### 6.02 Practice Problems: Noise & Bit Errors

Problem .

Suppose the bit detection sample at the receiver is V + noise volts when the sample corresponds to a transmitted '1', and 0.0 + noise volts when the sample corresponds to a transmitted '0', where noise is a zero-mean Normal(Gaussian) random variable with standard deviation σNOISE.

1. If the transmitter is equally likely to send '0''s or '1''s, and V/2 volts is used as the threshold for deciding whether the received bit is a '0' or a '1', give an expression for the bit-error rate (BER) in terms of the erfc function and σNOISE.
Here's a plot of the PDF for the received signal where the red-shaded areas correspond to the probabilities of receiving a bit in error.

so the bit-error rate is given by 0.5*erfc(V/(sqrt(8)*sigma)). Note that sigma = sqrt(N0/2) using the definition of N0. This formula is related to the 0.5*sqrt(E_s/N0) from Chapter 5 and the lecture; E_s in our case is V*V/4.

2. Suppose the transmitter is equally likely to send zeros or ones and uses zero volt samples to represent a '0' and one volt samples to represent a '1'. If the receiver uses 0.5 volts as the threshold for deciding bit value, for what value of σNOISE is the probability of a bit error approximately equal to 1/5?
From part (A), 0.5*erfc(1/(sqrt(8)*σNOISE)) = 0.2, which gives us σNOISE = 0.594.

3. Will your answer for σNOISE in part (B) change if the threshold used by the receiver is shifted to 0.6 volts? Do not try to determine σNOISE, but justify your answer.
If move Vth higher to 0.6V, we'll be decreasing prob(rcv1|xmit0) and increasing prob(rcv0|xmit1).
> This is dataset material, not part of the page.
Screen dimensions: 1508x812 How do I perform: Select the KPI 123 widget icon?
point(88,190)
Considering the shape of the Gaussian PDF, the decrease will be noticeably smaller than the increase, so we'd expect BER to increase for a given σNOISE. Thus to keep BER = 1/5, we'd need to decrease our estimate for σNOISE. One can also work out the same result with some algebra; we saw in Chapter 6 how picking the mid-point threshold minimizes the bit error rate.

4. Will your answer for σNOISE in part (B) change if the transmitter is twice as likely to send ones as zeros, but the receiver still uses a threshold of 0.5 volts? Do not try to determine σNOISE, but justify your answer.
If we change the probabilities of transmission but keep the same digitization threshold, the various parts of the BER equation in (A) are weighted differently (to reflect the different transmission probabilities), but the total BER remains unchanged. This question is essentially the same as one on PSet 3.

Problem .

Messages are transmitted along a noisy channel using the following protocol: a "0" bit is transmitted as -0.5 Volt and a "1" bit as 0.5 Volt. The PDF of the total noise added by the channel, H, is shown below. It is not a Gaussian.
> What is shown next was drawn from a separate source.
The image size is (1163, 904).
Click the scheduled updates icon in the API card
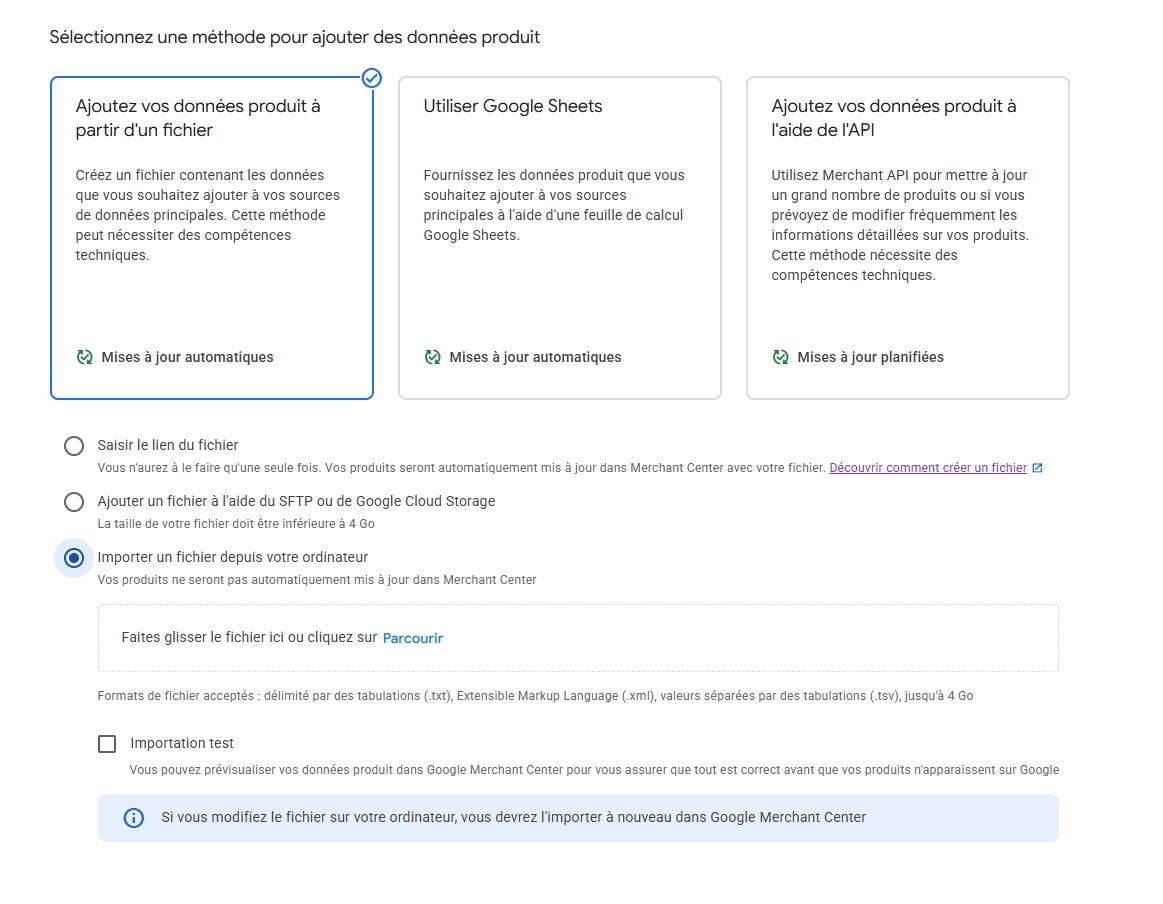[781, 357]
1. Compute H(0), the maximum value of H.
The area under the PDF is 1, so (0.5)*H(0)*(1+0.5) = 1 from which we get H(0) = 4/3.

2. It is known that a "0" bits 3 times as likely to be transmitted as a "1" bit. The PDF of the message signal, M, is shown below. Fill in the values P and Q.

We know that Q=3P and that P+Q=1, so Q=0.75 and P=.25.

3. If the digitization threshold voltage is 0V, what is the bit error rate?
The plot below shown the PDF of the received voltage in magenta. For a threshold voltage of 0, there is only one error possible: a transmitted "0" received as a "1". This error is equal to the area of the triangle formed by the dotted black line and the blue line = 0.5*0.5*0.5 = 0.125.

4. What digitization threshold voltage would minimize the bit error rate?
We'll minimize the bit error rate if the threshold voltage is chosen at the voltage where the red and blue lines intersect. By looking at the plot from the previous answer, let the ideal threshold be x and the value of the PDF at the intersection point be y. Then y/x=2/3 and y/(0.5-x)=1, so x = 0.3V.
Problem .

Ben Bitdiddle studies the bipolar signaling scheme from 6.02 and decides to extend it to a 4-level signaling scheme, which he calls Ben's Aggressive Signaling Scheme, or BASS. In BASS, the transmitter can send four possible signal levels, or voltages: $\left(-3A,-A,+A,+3A\right)$, where $A$ is some positive value. To transmit bits, the sender's mapper maps consecutive pairs of bits to a fixed voltage level that is held for some fixed interval of time, creating a symbol. For example, we might map bits “00” to $-3A$, “01” to $-A$, “10” to $+A$, and “11” to $+3A$. Each distinct pair of bits corresponds to a unique symbol. Call these symbols s_minus3, s_minus1, s_plus1, and s_plus3. Each symbol has the same prior probability of being transmitted.